La fraude scientifique est devenue une « industrie »
(science.org)- Une étude d’analyse à grande échelle révèle que la fraude scientifique est le résultat d’un phénomène d’« industrialisation » mené de façon organisée.
- Des fabricants d’articles, des éditeurs, des revues et des intermédiaires forment un réseau de fraude complexe et interconnecté.
- Des cas ont été détectés où des éditeurs et des auteurs échangent des articles à traiter, suggérant une collusion dans les irrégularités.
- Les faux articles montrent une tendance à augmenter de manière explosive ces dernières années et dépassent la vitesse d’identification et de rétractation.

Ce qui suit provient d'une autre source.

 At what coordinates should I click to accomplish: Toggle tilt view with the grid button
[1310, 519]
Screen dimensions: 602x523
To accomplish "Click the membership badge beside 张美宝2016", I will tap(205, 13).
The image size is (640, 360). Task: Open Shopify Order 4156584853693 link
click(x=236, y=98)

- Les défauts et la structure d’incitation des systèmes d’évaluation de la publication et du recrutement ont été signalés comme des causes qui encouragent la croissance de cette industrie de la fraude.
État et analyse de l'industrie de la fraude scientifique
Introduction : structure d'une fraude scientifique en hausse
- Jusqu’à présent, les experts qui étudient la fraude scientifique mettaient en garde contre la production de faux articles à grande échelle et sa sophistication.

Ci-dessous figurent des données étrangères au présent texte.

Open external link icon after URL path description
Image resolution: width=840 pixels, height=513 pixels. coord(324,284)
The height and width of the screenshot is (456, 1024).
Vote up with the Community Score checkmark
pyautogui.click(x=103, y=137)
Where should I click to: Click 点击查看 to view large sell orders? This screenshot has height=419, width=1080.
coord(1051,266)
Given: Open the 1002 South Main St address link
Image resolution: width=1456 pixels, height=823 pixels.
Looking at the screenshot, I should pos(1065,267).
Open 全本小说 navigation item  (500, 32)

- Des investigations à grande échelle ont confirmé que divers acteurs — fabricants d’articles, revues, intermédiaires, maisons d’édition — participent à la fraude pour des bénéfices financiers.
- L’étude analyse, à partir de milliers d’articles, d’auteurs et d’éditeurs, un mécanisme frauduleux fortement imbriqué et complexe.
Aperçu des résultats de l'étude
- Les résultats ont été publiés dans Proceedings of the National Academy of Sciences et confirment des cas où les réseaux éditeur-auteur enregistrent de manière systématique des publications de faible qualité.
- Sont apparus des cas où de grandes organisations soumettent simultanément des dizaines de faux articles, ainsi qu’une structure dans laquelle des courtiers relient les fabricants d’articles aux revues qui acceptent les manuscrits frauduleux.
- Bien que le nombre de faux articles soit minoritaire par rapport à l’ensemble des publications, la vitesse d’augmentation est nettement supérieure à celle de la croissance globale des publications scientifiques.
Analyse des éditeurs douteux et des articles
- Pour repérer les corrupt editors (éditeurs inféodés), l’équipe a choisi la grande revue PLOS ONE, dont de nombreux métadonnées et les noms réels des éditeurs sont accessibles, ce qui facilite la détection d’anomalies.
- Ils ont identifié les éditeurs responsables des articles rétractés de PLOS ONE et de ceux critiqués pour des problèmes sur PubPeer.
- 33 éditeurs se sont avérés responsables de façon répétée d’articles rétractés et/ou critiqués.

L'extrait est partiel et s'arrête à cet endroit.